──────── Extrait source ────────
L’outrance des moyens mis en œuvre ici pour éradiquer chez la jeunesse toute velléité de se « laisser aller au péché » est à la mesure des projections diaboliques que les adultes lui ont préalablement infligées. La violence avec laquelle les représentants de la puissance paternelle légitiment leur prise de pouvoir sur la vie ravive en chaque enfant l’empreinte de sa propre condamnation, prononcée dès avant son baptême et sans cesse réactivée par la menace, toujours implicite dans l’acte éducatif, de l’abandon et de la mort. Devant le spectacle du supplice, et plus tard à la seule réminiscence du drame auquel il a été contraint d’assister, l’enfant réprime l’expression de sa sensibilité naturelle pour se soumettre entièrement aux exigences de ses éducateurs. Humiliée par la mise en actes de ce déni total, sa conscience est d’autant plus perturbée que la scène fait remonter en lui l’empreinte des traumatismes « éducatifs » que ses parents et ses maîtres lui ont déjà fait subir. La psychiatrie reconnaît aujourd’hui que le fait d’être exposé à de telles situations est particulièrement grave pour l’équilibre psychologique d’un enfant, bien que ce genre de sévices soit encore largement répandu dans le monde. Une étude iranienne publiée en 2006 par le Eastern Mediterranean Health Journal, portant sur deux cents enfants de sept à onze ans ayant assisté à une exécution par pendaison près d’Isfahan (Iran), montre que ceux-ci présentent de graves symptômes de stress post-traumatique trois mois après le drame. Ces derniers comprennent notamment des images intrusives et récurrentes du drame auquel ils ont assisté, des cauchemars nocturnes et des terreurs à l’idée qu’il se reproduise, des sautes d’humeur ou encore un désintérêt marqué pour les activités quotidiennes[21].
Syndrome de Stockholm
Dans ces mises en scène macabres, les parents utilisent une figure punitive extérieure pour brandir la menace du châtiment suprême parce qu’ils ne peuvent reconnaître que l’expression de la vitalité de l’enfant leur donne des envies de meurtres. N’étant pas à même de comprendre que ce n’est pas leur progéniture qu’ils veulent éliminer, mais les remontées émotionnelles qui les envahissent à son contact, ils reproduisent sur leurs descendants la terreur que leurs éducateurs leur ont infligée dans le même dessein inconscient. En l’occurrence, l’enfant doit sentir qu’une remise en cause de la structure névrotique que ses parents ont construite pour gérer leurs souffrances pourrait, à l’extrême, le conduire à la mort il doit donc faire taire l’expression de sa conscience pour garder la vie sauve. Au XIXe siècle, des humanistes commencent à dénoncer le recours à la terreur dans l’éducation de l’enfant, avançant notamment le risque que ce dernier « s’épuise en convulsions et tombe éventuellement dans l’épilepsie[22]. » Mais la compulsion des adultes à rejouer leur histoire pour conserver leur emprise sur les nouvelles générations l’emporte sur les recommandations de bon sens. La manipulation par la terreur permet en effet d’obtenir que l’enfant se range du côté du parent abuseur et lui exprime même une certaine gratitude, par un mécanisme psychologique connu aujourd’hui sous le nom de « syndrome de Stockholm ». Cette expression a d’abord été utilisée pour qualifier le comportement, apparemment paradoxal, des victimes d’une prise d’otages, survenue dans la ville suédoise en 1973, à l’égard de leurs ravisseurs. Bien que leur vie ait été menacée, les captifs montrèrent des signes d’attachement émotionnel envers les preneurs d’otages, allant jusqu’à défendre ces derniers à l’issue de leur séquestration. Depuis, l’appellation désigne plus largement une attitude de complaisance, voire de dénégation, que les victimes d’abus manifestent fréquemment à l’endroit de leurs persécuteurs. Pour certains psychologues, il s’agit d’une stratégie de survie qui répondrait à quatre conditions : (a) la présence d’une menace et la crainte que l’abuseur ne l’exécute, (b) la perception d’une certaine affection de la part de l’abuseur, (c) un isolement qui discrédite toute perspective autre que celle de l’abuseur et (d) la sensation de ne pouvoir échapper à la situation[23].
────────
Consigne écrite:
Pour chaque affirmation, dites si l'extrait ci-dessus la confirme, par oui ou non, et citez à l'appui les mots décisifs de l'extrait.
1. L'étude iranienne portait sur deux cents enfants âgés de sept à onze ans.
2. La prise d'otages à l'origine de l'expression « syndrome de Stockholm » a eu lieu en 1983.
3. Selon certains psychologues, cette stratégie de survie répondrait à trois conditions.
──────── Données extraites ────────
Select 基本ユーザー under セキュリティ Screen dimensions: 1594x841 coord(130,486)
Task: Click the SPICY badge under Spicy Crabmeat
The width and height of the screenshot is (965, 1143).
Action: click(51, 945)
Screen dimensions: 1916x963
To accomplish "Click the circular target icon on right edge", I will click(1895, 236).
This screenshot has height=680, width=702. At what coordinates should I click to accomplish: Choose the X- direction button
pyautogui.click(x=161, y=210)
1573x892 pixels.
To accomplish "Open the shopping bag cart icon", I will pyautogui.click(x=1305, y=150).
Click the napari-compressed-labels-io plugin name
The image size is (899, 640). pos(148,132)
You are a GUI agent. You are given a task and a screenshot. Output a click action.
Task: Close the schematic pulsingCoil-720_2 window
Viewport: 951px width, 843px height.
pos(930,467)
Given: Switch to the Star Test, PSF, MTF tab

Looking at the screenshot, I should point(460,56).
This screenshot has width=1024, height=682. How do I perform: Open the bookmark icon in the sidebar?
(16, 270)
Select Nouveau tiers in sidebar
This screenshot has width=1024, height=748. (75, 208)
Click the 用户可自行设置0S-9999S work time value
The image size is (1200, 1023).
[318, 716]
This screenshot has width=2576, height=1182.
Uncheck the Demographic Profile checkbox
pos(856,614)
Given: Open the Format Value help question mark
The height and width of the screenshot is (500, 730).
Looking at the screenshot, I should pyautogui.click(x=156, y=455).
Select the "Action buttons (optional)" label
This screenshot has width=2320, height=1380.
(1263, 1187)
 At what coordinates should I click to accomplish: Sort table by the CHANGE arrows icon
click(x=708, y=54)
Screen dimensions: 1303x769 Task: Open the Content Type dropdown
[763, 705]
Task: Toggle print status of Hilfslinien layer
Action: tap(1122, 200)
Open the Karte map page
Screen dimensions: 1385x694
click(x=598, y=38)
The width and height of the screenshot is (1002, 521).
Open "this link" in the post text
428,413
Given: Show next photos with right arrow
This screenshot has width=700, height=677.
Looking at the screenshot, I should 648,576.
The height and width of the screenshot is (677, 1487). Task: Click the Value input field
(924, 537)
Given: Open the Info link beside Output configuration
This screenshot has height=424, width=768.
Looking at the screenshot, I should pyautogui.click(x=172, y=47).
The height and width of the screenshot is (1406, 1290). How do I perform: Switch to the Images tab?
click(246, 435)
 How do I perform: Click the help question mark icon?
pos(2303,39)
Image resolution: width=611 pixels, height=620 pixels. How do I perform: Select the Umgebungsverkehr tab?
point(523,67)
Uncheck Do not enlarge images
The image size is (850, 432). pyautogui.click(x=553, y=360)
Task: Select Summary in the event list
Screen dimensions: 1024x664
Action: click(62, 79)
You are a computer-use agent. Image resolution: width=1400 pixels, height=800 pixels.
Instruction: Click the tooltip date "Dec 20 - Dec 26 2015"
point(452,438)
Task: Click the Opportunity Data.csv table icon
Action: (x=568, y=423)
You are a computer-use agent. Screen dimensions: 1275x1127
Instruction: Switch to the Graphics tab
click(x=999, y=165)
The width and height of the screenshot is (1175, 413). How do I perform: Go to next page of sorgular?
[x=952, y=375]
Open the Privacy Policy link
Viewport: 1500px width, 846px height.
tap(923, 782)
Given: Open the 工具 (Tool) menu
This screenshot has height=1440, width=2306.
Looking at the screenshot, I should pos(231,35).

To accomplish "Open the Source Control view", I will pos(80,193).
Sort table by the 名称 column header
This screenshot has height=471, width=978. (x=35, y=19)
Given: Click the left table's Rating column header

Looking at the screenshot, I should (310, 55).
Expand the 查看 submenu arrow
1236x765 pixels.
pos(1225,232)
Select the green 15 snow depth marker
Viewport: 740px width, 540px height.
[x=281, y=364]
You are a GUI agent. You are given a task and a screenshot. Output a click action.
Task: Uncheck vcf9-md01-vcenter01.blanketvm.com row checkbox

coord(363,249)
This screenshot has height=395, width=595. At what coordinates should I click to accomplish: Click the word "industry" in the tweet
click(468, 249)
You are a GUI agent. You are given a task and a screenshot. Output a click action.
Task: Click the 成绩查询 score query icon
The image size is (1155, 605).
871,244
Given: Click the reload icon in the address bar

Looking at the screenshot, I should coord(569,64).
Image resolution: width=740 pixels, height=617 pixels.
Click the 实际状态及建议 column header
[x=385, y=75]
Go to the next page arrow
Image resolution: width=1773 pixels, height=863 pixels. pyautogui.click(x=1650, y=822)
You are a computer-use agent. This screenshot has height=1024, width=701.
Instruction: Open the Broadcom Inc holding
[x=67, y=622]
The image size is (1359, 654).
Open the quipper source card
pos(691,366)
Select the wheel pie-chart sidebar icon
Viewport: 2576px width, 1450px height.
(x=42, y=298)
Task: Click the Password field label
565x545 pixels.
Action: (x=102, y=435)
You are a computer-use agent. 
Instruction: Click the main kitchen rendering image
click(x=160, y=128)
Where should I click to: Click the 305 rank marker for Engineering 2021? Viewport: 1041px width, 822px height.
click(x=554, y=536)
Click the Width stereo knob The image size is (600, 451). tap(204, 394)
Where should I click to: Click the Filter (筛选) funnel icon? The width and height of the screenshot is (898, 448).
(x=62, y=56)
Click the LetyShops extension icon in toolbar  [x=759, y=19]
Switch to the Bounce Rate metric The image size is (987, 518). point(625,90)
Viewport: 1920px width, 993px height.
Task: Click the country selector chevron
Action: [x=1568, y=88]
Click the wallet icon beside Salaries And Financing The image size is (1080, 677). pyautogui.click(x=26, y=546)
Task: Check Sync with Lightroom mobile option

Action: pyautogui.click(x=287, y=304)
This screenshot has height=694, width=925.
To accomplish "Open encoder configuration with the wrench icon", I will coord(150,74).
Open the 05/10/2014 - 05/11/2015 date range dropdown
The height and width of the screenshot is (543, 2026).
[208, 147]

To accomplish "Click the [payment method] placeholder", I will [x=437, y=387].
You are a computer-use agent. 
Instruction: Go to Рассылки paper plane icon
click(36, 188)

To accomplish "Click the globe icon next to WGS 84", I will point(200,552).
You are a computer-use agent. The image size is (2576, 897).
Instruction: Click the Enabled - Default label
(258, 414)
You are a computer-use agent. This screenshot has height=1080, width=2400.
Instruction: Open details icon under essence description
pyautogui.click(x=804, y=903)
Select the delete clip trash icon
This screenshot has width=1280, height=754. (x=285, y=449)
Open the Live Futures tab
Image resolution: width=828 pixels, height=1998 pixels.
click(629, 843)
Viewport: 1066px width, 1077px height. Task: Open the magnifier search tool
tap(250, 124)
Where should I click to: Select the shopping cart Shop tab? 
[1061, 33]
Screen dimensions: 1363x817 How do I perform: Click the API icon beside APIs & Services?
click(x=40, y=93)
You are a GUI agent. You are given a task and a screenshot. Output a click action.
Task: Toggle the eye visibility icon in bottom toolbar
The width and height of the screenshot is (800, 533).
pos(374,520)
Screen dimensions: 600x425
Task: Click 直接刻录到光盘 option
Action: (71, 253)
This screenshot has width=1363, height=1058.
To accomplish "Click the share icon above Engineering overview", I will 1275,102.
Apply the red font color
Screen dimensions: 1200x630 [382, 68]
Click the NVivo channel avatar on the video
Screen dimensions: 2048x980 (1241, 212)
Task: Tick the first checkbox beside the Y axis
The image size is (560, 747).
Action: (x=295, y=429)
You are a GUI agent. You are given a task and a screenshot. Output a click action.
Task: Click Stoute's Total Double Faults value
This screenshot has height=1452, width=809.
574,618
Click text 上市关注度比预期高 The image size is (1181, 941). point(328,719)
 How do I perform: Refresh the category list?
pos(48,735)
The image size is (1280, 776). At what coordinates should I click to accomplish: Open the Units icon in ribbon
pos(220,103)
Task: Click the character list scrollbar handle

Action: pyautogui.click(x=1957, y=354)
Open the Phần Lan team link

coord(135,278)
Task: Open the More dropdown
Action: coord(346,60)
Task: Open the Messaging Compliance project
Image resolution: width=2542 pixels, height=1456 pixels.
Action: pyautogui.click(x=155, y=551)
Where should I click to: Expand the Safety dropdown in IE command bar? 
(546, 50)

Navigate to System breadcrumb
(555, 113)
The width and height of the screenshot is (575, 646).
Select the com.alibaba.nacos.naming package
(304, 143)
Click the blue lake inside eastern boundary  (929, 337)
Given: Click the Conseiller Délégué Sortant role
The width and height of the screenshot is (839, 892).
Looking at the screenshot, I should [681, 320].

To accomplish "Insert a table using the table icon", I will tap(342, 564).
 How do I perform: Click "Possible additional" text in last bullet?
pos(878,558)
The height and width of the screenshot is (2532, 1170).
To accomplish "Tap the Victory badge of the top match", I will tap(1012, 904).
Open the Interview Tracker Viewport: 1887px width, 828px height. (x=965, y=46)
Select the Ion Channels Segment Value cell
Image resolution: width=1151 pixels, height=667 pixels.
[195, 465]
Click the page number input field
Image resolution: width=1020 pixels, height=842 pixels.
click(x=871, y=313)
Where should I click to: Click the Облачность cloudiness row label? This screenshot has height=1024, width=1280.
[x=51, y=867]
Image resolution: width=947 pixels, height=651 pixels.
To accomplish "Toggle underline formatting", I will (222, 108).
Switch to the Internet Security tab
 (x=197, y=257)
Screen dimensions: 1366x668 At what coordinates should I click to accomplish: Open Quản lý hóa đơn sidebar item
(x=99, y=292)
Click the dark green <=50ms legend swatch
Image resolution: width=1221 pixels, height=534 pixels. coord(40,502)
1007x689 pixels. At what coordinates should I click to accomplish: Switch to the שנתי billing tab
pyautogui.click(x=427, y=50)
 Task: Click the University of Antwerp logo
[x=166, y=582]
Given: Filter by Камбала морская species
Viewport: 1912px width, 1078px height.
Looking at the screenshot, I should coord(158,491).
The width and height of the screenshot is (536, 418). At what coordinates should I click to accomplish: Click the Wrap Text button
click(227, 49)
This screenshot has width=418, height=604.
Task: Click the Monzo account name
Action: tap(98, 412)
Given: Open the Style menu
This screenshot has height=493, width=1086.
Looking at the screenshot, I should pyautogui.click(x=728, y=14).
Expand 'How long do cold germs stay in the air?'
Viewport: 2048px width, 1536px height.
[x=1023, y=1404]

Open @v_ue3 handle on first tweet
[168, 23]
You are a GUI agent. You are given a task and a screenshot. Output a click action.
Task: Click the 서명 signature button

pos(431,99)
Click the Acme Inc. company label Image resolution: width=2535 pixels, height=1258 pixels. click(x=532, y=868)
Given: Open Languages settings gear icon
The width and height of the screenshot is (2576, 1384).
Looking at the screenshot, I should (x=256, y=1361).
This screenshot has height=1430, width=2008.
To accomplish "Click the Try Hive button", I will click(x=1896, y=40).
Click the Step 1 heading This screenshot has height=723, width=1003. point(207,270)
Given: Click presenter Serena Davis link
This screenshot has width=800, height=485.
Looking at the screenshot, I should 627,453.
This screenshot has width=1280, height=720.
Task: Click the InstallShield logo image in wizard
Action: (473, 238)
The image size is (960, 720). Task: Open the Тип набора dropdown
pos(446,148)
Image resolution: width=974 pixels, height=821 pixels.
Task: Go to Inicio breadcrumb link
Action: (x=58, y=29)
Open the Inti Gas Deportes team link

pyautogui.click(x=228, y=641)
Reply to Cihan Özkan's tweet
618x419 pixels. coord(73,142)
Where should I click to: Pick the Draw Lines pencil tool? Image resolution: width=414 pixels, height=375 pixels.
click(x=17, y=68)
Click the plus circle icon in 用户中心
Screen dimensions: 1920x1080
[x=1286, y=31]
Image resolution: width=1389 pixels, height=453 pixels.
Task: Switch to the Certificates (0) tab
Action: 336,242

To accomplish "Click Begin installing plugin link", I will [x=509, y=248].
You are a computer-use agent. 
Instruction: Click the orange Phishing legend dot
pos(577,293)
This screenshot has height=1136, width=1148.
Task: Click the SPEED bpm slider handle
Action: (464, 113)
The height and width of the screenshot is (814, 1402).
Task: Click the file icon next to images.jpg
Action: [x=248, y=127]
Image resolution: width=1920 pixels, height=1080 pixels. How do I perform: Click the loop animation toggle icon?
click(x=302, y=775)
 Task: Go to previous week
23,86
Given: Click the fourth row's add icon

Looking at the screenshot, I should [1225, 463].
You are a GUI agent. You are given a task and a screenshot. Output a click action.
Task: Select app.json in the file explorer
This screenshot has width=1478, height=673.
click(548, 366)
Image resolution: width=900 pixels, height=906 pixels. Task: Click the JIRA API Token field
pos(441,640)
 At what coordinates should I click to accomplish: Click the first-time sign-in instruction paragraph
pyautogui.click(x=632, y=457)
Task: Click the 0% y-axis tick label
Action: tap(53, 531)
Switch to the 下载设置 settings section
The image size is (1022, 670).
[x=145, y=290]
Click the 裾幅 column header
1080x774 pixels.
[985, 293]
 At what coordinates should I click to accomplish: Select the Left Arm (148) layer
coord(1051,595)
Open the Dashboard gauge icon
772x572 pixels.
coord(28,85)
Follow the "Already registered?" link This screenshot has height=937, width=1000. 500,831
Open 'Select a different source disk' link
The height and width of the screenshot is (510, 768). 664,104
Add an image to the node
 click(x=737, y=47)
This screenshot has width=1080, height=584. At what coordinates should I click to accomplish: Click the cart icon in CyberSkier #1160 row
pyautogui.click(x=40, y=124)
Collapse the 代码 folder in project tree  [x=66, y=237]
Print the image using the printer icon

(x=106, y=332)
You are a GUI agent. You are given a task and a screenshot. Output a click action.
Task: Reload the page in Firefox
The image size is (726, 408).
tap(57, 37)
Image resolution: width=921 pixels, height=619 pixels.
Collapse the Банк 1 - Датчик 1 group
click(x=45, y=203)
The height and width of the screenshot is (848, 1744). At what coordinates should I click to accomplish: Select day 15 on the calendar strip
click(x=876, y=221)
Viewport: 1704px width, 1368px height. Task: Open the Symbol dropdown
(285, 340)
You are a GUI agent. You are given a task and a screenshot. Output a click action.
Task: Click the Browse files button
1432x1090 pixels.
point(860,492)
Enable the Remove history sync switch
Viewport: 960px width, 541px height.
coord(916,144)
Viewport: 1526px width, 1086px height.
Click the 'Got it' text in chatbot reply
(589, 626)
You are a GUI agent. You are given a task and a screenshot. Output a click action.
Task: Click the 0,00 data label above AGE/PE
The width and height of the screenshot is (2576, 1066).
────────
Réponse attendue:
1. Oui : « portant sur deux cents enfants de sept à onze ans ».
2. Non : « survenue dans la ville suédoise en 1973 ».
3. Non : « qui répondrait à quatre conditions ».